Peu après les deux se préparent à une nouvelle mission, mais Barnabé veut y associer aussi Jean, alors que Paul est de l’avis contraire: il ne fait pas confiance à ce jeune homme. Barnabé, au contraire, voit en lui un disciple à récupérer. Ne parvenant à se mettre d’accord, leurs routes se séparent; Barnabé s’embarque pour Chypre avec son cousin, Paul, lui, prend le chemin de l’Asie.

«Même entre les Saints il eut y avoir des divergences, des mésententes , des controverses. C’est là un cas consolant, car nous voyons que les saints ne sont pas tombés du ciel», a affirmé le pape Benoît XVI en évoquant, lors de la catéchèse de l’Audience générale du 31 janvier 2007, le lien entre Barnabé et Paul.

La sainteté ne consiste pas de ne s’être jamais trompé, mais grandit dans la capacité de changer d’avis, et dans la disponibilité à recommencer, mais surtout dans la capacité de pardonner. En effet, c’est après que Paul changera d’opinion sur Marc.

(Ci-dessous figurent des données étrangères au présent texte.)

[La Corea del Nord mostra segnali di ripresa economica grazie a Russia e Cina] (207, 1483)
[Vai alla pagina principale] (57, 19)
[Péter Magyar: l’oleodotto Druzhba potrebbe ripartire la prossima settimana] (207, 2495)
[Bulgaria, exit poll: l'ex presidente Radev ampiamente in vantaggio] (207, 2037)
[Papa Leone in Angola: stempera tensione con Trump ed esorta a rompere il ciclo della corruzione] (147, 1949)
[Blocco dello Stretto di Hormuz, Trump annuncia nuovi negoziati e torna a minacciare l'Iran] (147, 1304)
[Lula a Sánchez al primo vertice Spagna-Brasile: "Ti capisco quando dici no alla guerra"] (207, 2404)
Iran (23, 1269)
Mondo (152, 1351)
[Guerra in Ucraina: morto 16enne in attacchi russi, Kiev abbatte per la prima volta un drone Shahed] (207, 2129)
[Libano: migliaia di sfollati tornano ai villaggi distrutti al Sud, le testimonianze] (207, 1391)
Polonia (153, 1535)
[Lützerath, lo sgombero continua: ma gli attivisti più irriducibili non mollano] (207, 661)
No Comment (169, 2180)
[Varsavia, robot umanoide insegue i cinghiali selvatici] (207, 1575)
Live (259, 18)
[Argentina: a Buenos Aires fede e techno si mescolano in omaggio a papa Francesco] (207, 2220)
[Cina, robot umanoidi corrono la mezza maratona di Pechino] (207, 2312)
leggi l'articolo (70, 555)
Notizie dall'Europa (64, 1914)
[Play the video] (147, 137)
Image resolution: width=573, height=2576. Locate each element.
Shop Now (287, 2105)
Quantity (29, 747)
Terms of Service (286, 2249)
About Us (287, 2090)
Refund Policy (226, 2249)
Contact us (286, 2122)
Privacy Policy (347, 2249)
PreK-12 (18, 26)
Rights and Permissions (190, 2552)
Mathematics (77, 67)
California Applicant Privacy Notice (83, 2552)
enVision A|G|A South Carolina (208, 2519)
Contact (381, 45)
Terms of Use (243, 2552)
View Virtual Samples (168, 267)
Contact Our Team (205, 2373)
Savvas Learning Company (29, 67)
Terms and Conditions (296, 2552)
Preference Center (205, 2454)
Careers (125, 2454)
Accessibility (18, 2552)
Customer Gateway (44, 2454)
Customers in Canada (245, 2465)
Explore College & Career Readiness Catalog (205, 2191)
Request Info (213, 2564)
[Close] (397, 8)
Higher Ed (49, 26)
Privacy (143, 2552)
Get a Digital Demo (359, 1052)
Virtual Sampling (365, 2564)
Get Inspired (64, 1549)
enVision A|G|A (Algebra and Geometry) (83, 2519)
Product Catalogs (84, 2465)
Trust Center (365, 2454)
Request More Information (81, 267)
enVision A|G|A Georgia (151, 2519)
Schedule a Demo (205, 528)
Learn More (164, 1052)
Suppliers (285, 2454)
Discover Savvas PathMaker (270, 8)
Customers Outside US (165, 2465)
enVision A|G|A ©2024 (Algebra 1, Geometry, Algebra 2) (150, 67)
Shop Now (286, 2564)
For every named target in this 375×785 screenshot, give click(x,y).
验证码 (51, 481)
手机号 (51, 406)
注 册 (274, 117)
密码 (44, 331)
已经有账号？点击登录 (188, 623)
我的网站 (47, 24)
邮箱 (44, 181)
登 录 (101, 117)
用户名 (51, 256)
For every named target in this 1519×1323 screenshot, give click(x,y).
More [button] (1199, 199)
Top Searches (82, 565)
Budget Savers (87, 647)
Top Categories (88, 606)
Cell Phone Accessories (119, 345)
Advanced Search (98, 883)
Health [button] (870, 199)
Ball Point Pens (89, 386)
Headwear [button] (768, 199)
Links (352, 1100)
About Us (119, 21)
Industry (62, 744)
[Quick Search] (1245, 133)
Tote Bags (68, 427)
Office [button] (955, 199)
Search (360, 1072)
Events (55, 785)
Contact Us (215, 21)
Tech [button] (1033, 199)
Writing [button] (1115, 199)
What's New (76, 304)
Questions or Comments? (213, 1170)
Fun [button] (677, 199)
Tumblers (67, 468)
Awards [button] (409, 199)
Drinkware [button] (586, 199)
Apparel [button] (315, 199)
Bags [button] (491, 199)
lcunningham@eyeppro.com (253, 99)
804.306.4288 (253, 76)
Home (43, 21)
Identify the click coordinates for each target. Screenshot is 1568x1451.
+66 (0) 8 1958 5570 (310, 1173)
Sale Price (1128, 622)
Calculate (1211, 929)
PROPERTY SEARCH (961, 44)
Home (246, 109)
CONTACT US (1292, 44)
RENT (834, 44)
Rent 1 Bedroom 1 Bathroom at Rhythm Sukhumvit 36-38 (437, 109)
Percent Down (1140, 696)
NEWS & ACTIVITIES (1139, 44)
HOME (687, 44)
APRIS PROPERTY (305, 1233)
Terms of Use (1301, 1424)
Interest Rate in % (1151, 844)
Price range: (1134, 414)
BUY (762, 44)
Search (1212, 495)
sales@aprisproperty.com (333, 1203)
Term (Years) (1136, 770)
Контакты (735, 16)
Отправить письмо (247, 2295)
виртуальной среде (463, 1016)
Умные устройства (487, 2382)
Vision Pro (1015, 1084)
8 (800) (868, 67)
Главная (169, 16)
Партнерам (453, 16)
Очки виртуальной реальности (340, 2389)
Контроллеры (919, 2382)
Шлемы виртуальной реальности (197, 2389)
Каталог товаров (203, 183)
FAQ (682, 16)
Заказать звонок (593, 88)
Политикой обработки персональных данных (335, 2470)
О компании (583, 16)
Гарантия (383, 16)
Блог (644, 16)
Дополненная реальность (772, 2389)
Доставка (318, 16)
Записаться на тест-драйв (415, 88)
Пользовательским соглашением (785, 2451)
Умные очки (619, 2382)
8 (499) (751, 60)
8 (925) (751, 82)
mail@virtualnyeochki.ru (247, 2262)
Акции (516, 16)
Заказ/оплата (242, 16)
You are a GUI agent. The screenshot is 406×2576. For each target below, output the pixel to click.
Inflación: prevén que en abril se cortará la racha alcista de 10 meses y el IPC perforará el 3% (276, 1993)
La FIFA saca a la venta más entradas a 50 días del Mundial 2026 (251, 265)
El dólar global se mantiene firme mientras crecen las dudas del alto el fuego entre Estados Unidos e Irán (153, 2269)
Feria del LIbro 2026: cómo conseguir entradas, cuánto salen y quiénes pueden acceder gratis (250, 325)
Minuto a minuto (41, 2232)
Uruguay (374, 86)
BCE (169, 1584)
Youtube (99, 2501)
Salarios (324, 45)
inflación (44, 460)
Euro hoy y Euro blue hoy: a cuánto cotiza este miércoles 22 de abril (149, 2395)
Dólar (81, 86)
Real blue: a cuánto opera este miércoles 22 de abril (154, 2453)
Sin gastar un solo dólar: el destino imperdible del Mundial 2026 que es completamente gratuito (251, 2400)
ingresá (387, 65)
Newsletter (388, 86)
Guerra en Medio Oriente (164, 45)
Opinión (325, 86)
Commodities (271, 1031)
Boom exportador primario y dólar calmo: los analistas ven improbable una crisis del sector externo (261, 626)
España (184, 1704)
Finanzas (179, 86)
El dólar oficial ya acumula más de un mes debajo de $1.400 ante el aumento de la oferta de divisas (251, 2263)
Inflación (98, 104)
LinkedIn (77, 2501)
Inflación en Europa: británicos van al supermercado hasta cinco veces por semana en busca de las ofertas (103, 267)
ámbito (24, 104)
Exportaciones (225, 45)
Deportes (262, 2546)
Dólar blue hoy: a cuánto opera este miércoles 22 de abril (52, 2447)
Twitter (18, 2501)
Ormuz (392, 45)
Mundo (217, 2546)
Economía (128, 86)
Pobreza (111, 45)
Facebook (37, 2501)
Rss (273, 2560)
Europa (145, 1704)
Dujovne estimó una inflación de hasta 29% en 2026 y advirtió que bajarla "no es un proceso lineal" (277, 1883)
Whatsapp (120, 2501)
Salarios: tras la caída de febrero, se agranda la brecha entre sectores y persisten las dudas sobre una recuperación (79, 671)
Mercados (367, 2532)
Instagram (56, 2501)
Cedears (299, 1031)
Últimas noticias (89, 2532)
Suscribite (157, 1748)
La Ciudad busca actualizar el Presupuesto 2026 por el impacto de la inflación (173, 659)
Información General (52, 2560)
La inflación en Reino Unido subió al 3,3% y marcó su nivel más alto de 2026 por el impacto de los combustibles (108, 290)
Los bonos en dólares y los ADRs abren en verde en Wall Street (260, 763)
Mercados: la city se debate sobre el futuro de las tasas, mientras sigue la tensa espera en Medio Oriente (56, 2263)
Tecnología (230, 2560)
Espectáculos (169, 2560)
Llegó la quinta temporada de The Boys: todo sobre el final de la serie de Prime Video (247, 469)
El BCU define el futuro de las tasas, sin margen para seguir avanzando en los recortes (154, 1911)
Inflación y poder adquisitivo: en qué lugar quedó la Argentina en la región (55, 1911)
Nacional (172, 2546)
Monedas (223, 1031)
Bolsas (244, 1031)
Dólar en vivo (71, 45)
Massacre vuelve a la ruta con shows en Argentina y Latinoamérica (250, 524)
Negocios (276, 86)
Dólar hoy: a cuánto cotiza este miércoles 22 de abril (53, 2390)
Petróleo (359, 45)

De l’Italie au martyre à Salamine

Le Nouveau Testament ne nous fournit pas d’autres informations sur Barnabé, mais des documents byzantins évoquent un voyage, ensemble avec Pierre, qui le conduit à Rome, d’où il aurait poursuivi son voyage vers le nord Italie.

A Milan, en particulier, sa prédication aurait moissonné diverses conversions ayant ainsi donné vie à la première communauté chrétienne dans cette ville, qui pour cela le considère comme son premier évêque. Les Actes de Barnabé, œuvre du Ve siècle, parlent de sa mort à Salamine, où il aurait été lapidé par des Juifs syriens en l’an 61.

Aujourd’hui, à Salamine existe encore la tombe de Barnabé; son emplacement aurait été indiqué par l’apôtre lui-même dans un songe à l’évêque de Salamine, Anthemios, vers la fin du Vème siècle. Ce dernier aurait donc fait transporter la dépouille de l’apôtre dans la basilique qu’il voulut lui dédier.